**SOURCE DATA:**
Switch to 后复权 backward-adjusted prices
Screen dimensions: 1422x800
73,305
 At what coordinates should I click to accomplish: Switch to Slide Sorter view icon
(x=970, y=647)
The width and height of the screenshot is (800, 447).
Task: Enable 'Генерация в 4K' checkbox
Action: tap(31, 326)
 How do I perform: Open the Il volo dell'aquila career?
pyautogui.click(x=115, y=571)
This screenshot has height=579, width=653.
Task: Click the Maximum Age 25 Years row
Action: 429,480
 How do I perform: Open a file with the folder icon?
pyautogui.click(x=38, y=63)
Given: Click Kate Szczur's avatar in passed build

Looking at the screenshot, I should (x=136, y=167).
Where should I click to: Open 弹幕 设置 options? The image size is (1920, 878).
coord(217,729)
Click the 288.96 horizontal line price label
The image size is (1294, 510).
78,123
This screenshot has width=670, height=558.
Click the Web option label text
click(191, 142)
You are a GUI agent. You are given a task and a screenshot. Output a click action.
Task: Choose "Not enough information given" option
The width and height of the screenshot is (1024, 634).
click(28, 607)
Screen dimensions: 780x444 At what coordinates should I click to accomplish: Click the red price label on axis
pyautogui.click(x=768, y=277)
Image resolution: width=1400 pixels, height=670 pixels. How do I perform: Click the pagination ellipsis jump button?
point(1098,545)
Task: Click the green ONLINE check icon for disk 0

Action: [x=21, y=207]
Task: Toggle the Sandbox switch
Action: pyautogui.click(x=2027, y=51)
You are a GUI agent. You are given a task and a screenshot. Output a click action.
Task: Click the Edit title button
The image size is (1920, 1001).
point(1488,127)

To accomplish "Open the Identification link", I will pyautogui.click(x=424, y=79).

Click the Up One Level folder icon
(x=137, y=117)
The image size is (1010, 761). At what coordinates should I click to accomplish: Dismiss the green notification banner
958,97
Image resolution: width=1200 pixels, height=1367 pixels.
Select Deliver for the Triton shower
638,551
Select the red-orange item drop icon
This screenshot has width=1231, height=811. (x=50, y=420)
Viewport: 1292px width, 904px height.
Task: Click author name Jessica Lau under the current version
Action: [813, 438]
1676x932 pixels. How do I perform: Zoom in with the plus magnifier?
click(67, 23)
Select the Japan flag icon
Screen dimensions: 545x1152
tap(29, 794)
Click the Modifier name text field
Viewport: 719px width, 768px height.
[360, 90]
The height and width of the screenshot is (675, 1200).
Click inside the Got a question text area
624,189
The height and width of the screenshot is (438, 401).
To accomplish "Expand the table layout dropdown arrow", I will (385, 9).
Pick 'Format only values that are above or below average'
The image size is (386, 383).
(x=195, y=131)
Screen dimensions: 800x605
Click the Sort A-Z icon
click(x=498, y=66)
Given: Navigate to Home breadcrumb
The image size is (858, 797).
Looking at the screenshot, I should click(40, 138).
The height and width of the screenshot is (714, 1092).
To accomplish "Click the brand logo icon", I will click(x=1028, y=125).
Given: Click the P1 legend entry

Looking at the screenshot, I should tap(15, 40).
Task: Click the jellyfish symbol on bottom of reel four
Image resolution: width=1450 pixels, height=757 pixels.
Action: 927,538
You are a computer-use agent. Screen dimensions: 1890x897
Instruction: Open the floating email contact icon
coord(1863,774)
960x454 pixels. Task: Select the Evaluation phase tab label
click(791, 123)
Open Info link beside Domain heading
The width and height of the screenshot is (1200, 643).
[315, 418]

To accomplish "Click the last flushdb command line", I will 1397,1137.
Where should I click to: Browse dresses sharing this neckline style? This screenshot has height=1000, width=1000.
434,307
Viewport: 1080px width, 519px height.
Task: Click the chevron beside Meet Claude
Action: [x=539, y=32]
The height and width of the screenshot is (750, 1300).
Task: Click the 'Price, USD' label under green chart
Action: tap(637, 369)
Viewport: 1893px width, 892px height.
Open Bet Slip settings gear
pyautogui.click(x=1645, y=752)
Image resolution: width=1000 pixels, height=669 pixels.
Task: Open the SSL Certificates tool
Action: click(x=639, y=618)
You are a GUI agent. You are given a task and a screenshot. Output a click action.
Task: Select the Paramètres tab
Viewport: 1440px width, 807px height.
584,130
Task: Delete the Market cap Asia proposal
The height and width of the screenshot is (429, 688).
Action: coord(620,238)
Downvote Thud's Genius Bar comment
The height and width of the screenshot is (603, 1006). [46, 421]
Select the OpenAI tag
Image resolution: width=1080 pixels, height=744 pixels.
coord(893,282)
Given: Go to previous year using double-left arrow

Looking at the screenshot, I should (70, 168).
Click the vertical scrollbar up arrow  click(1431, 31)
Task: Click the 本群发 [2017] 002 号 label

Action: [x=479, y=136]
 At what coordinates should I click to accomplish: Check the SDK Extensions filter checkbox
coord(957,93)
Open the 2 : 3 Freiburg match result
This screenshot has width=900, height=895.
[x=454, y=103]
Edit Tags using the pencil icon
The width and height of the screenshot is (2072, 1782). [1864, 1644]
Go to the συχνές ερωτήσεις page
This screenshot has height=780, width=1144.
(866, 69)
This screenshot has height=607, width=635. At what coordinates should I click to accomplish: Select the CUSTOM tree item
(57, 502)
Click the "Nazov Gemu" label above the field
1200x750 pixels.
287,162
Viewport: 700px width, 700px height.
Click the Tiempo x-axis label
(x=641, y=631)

**TASK:**
Each record needs to be given again exactly.

**SOLUTION:**
Switch to 后复权 backward-adjusted prices
Screen dimensions: 1422x800
73,305
 At what coordinates should I click to accomplish: Switch to Slide Sorter view icon
(x=970, y=647)
The width and height of the screenshot is (800, 447).
Task: Enable 'Генерация в 4K' checkbox
Action: tap(31, 326)
 How do I perform: Open the Il volo dell'aquila career?
pyautogui.click(x=115, y=571)
This screenshot has height=579, width=653.
Task: Click the Maximum Age 25 Years row
Action: 429,480
 How do I perform: Open a file with the folder icon?
pyautogui.click(x=38, y=63)
Given: Click Kate Szczur's avatar in passed build

Looking at the screenshot, I should (x=136, y=167).
Where should I click to: Open 弹幕 设置 options? The image size is (1920, 878).
coord(217,729)
Click the 288.96 horizontal line price label
The image size is (1294, 510).
78,123
This screenshot has width=670, height=558.
Click the Web option label text
click(191, 142)
You are a GUI agent. You are given a task and a screenshot. Output a click action.
Task: Choose "Not enough information given" option
The width and height of the screenshot is (1024, 634).
click(28, 607)
Screen dimensions: 780x444 At what coordinates should I click to accomplish: Click the red price label on axis
pyautogui.click(x=768, y=277)
Image resolution: width=1400 pixels, height=670 pixels. How do I perform: Click the pagination ellipsis jump button?
point(1098,545)
Task: Click the green ONLINE check icon for disk 0

Action: [x=21, y=207]
Task: Toggle the Sandbox switch
Action: pyautogui.click(x=2027, y=51)
You are a GUI agent. You are given a task and a screenshot. Output a click action.
Task: Click the Edit title button
The image size is (1920, 1001).
point(1488,127)

To accomplish "Open the Identification link", I will pyautogui.click(x=424, y=79).

Click the Up One Level folder icon
(x=137, y=117)
The image size is (1010, 761). At what coordinates should I click to accomplish: Dismiss the green notification banner
958,97
Image resolution: width=1200 pixels, height=1367 pixels.
Select Deliver for the Triton shower
638,551
Select the red-orange item drop icon
This screenshot has width=1231, height=811. (x=50, y=420)
Viewport: 1292px width, 904px height.
Task: Click author name Jessica Lau under the current version
Action: [813, 438]
1676x932 pixels. How do I perform: Zoom in with the plus magnifier?
click(67, 23)
Select the Japan flag icon
Screen dimensions: 545x1152
tap(29, 794)
Click the Modifier name text field
Viewport: 719px width, 768px height.
[360, 90]
The height and width of the screenshot is (675, 1200).
Click inside the Got a question text area
624,189
The height and width of the screenshot is (438, 401).
To accomplish "Expand the table layout dropdown arrow", I will (385, 9).
Pick 'Format only values that are above or below average'
The image size is (386, 383).
(x=195, y=131)
Screen dimensions: 800x605
Click the Sort A-Z icon
click(x=498, y=66)
Given: Navigate to Home breadcrumb
The image size is (858, 797).
Looking at the screenshot, I should click(40, 138).
The height and width of the screenshot is (714, 1092).
To accomplish "Click the brand logo icon", I will click(x=1028, y=125).
Given: Click the P1 legend entry

Looking at the screenshot, I should tap(15, 40).
Task: Click the jellyfish symbol on bottom of reel four
Image resolution: width=1450 pixels, height=757 pixels.
Action: 927,538
You are a computer-use agent. Screen dimensions: 1890x897
Instruction: Open the floating email contact icon
coord(1863,774)
960x454 pixels. Task: Select the Evaluation phase tab label
click(791, 123)
Open Info link beside Domain heading
The width and height of the screenshot is (1200, 643).
[315, 418]

To accomplish "Click the last flushdb command line", I will 1397,1137.
Where should I click to: Browse dresses sharing this neckline style? This screenshot has height=1000, width=1000.
434,307
Viewport: 1080px width, 519px height.
Task: Click the chevron beside Meet Claude
Action: [x=539, y=32]
The height and width of the screenshot is (750, 1300).
Task: Click the 'Price, USD' label under green chart
Action: tap(637, 369)
Viewport: 1893px width, 892px height.
Open Bet Slip settings gear
pyautogui.click(x=1645, y=752)
Image resolution: width=1000 pixels, height=669 pixels.
Task: Open the SSL Certificates tool
Action: click(x=639, y=618)
You are a GUI agent. You are given a task and a screenshot. Output a click action.
Task: Select the Paramètres tab
Viewport: 1440px width, 807px height.
584,130
Task: Delete the Market cap Asia proposal
The height and width of the screenshot is (429, 688).
Action: coord(620,238)
Downvote Thud's Genius Bar comment
The height and width of the screenshot is (603, 1006). [46, 421]
Select the OpenAI tag
Image resolution: width=1080 pixels, height=744 pixels.
coord(893,282)
Given: Go to previous year using double-left arrow

Looking at the screenshot, I should (70, 168).
Click the vertical scrollbar up arrow  click(1431, 31)
Task: Click the 本群发 [2017] 002 号 label

Action: [x=479, y=136]
 At what coordinates should I click to accomplish: Check the SDK Extensions filter checkbox
coord(957,93)
Open the 2 : 3 Freiburg match result
This screenshot has width=900, height=895.
[x=454, y=103]
Edit Tags using the pencil icon
The width and height of the screenshot is (2072, 1782). [1864, 1644]
Go to the συχνές ερωτήσεις page
This screenshot has height=780, width=1144.
(866, 69)
This screenshot has height=607, width=635. At what coordinates should I click to accomplish: Select the CUSTOM tree item
(57, 502)
Click the "Nazov Gemu" label above the field
1200x750 pixels.
287,162
Viewport: 700px width, 700px height.
Click the Tiempo x-axis label
(x=641, y=631)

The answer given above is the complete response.